La protéine ribosomique S1 en action sur le ribosome, au carrefour de l’initiation de la traduction et de son contrôle

Collaboration avec E. Masse (Université de Sherbrooke, Canada), B. Luisi (Université de Cambridge, UK) et M. Springer (IBPC, Paris)
Contacts : S. Marzi, I. Caldelari, P. Romby

Nous avons montré que la protéine clé du ribosome qui permet de guider l’ARNm dans le canal de décodage est la protéine S1. Cette protéine qui possède 6 domaines de liaison à l’ARN confère au ribosome des propriétés de « déroulase ». S1 agit de manière différente selon les signaux présents sur l’ARNm, et débobine les structures des ARNm sur le site de la plateforme de la sous-unité 30S pour favoriser l’interaction entre le codon d’initiation et l’anticodon de l’ARNt initiateur. L’activité de « déroulase » de la protéine S1 est portée par ses trois premiers domaines OB. Le premier domaine est multifonctionnel, il est requis pour la fixation au ribosome mais de manière surprenante est aussi essentiel à la fixation de l’ARNm. En revanche, la délétion des domaines 5 et 6 de S1 cause un phénotype froid sensible, et une analyse protéomique différentielle montre que ces deux domaines sont requis pour la régulation de la synthèse de plusieurs protéines.

Ce résultat suggère un rôle clé de S1 dans la régulation de l’expression des gènes chez E. coli que nous sommes actuellement entrain d’exploiter. Parallèlement nous analysons comment les fonctions de S1 ont évolué chez S. aureus. Contrairement à E. coli, la protéine S1 est plus courte et ne se fixe pas au ribosome.

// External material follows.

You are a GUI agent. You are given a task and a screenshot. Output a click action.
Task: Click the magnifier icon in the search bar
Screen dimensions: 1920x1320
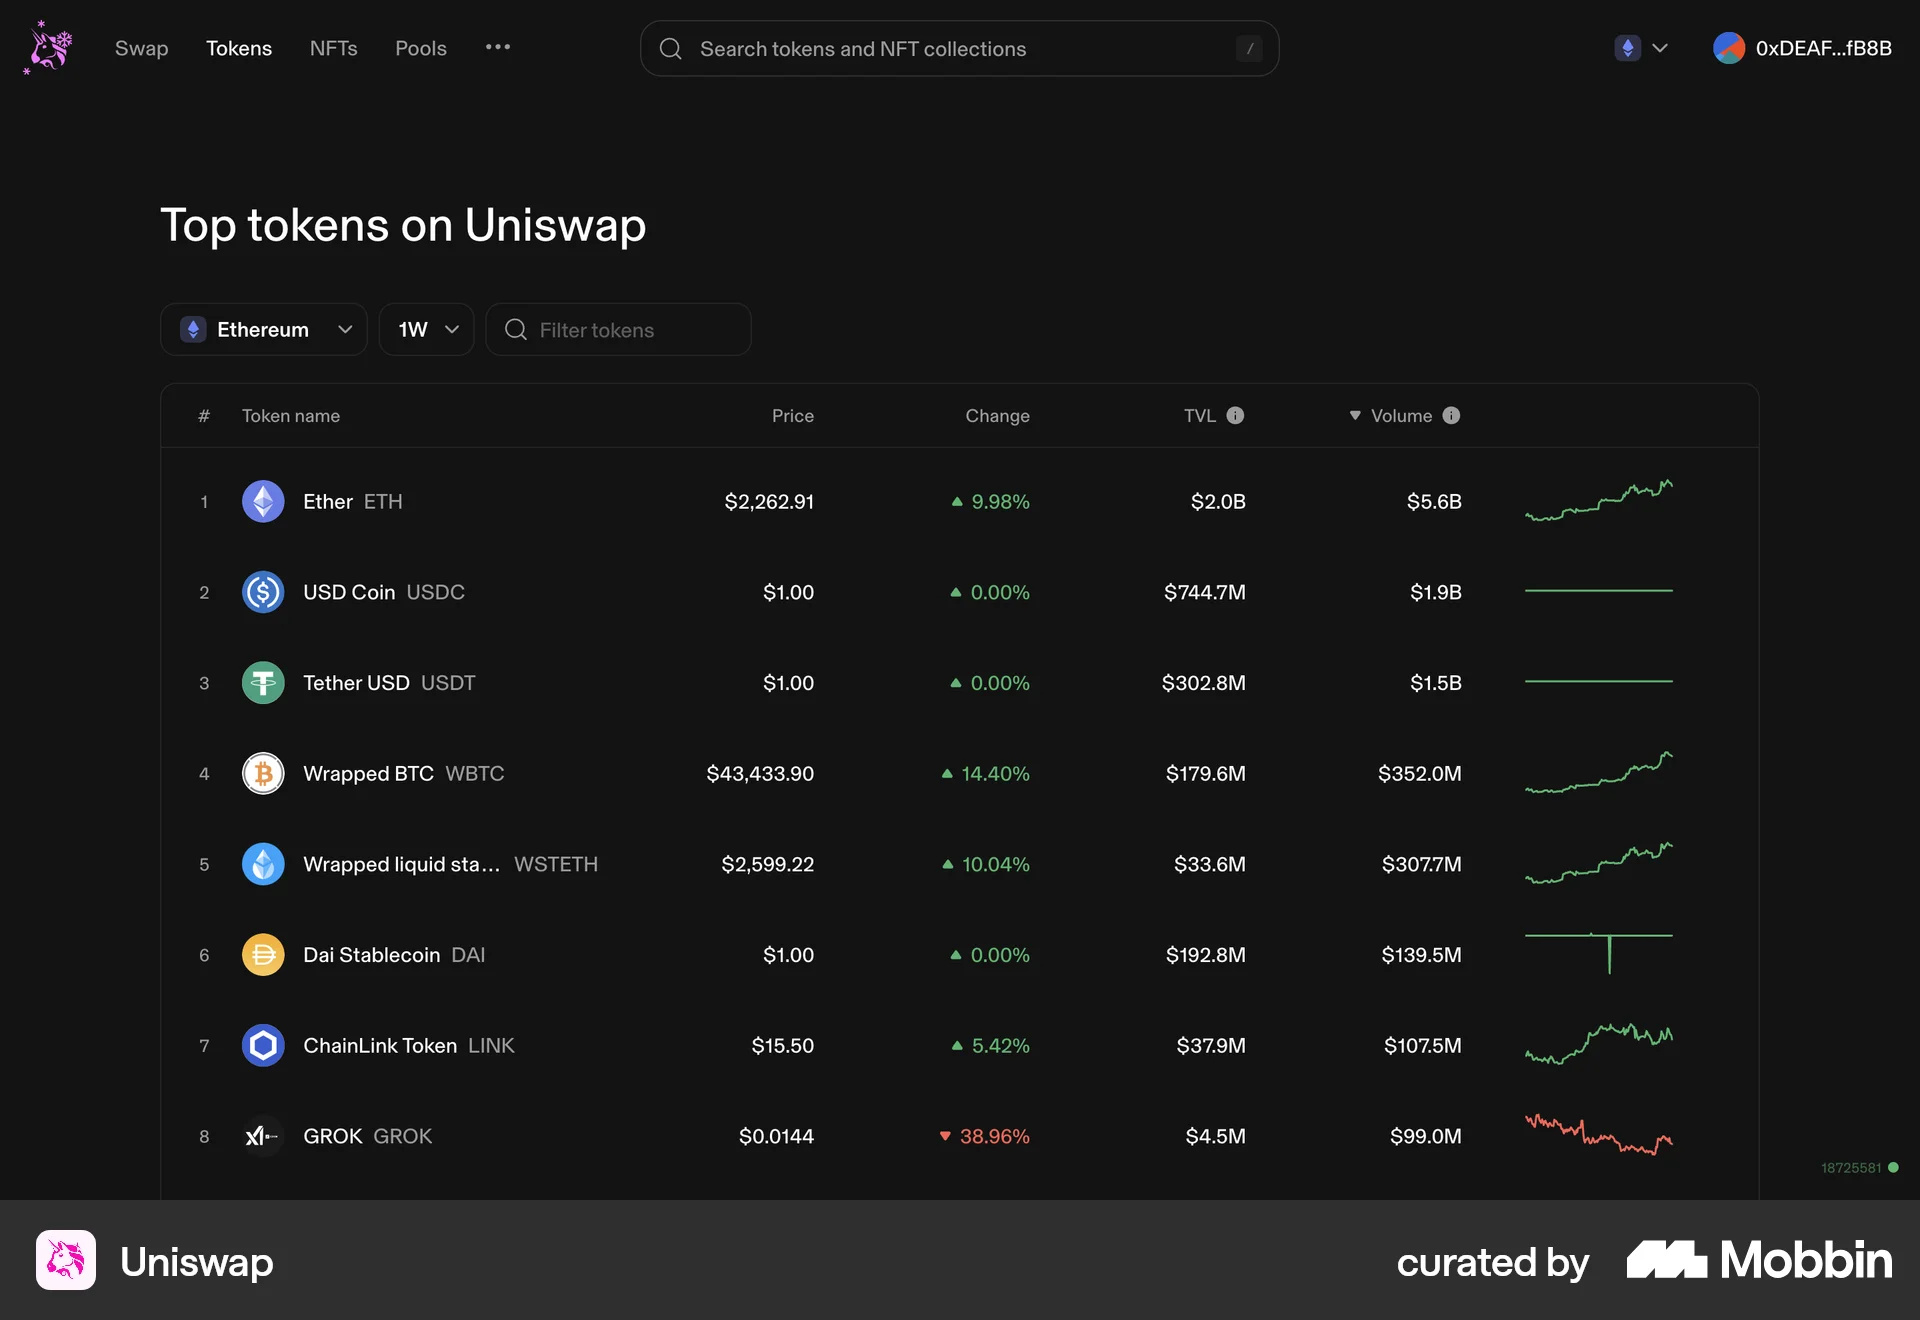[x=670, y=48]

Le ribosome de Staphylococcus aureus et la traduction

Collaboration avec Y. Hashem (UPR 9002), M. Yusupov (IGBMC, Illkirch)
Contacts : Y. Hashem, S. Marzi, I. Caldelari, P. Romby

La structure du ribosome de S. aureus a été récemment résolue par cryo-EM à 3.6 Å de résolution révélant quelques particularités au niveau de la protéine bl31 et de certaines hélices dont l’une est localisée sur la plateforme de la sous-unité 30S, site de sortie des ARNm.

Notre objectif est d’obtenir une vision détaillée de la traduction chez S. aureus et son contrôle en utilisant une combinaison d’approches (ribosome profiling, traduction in vitro, structure de complexes régulateurs,…).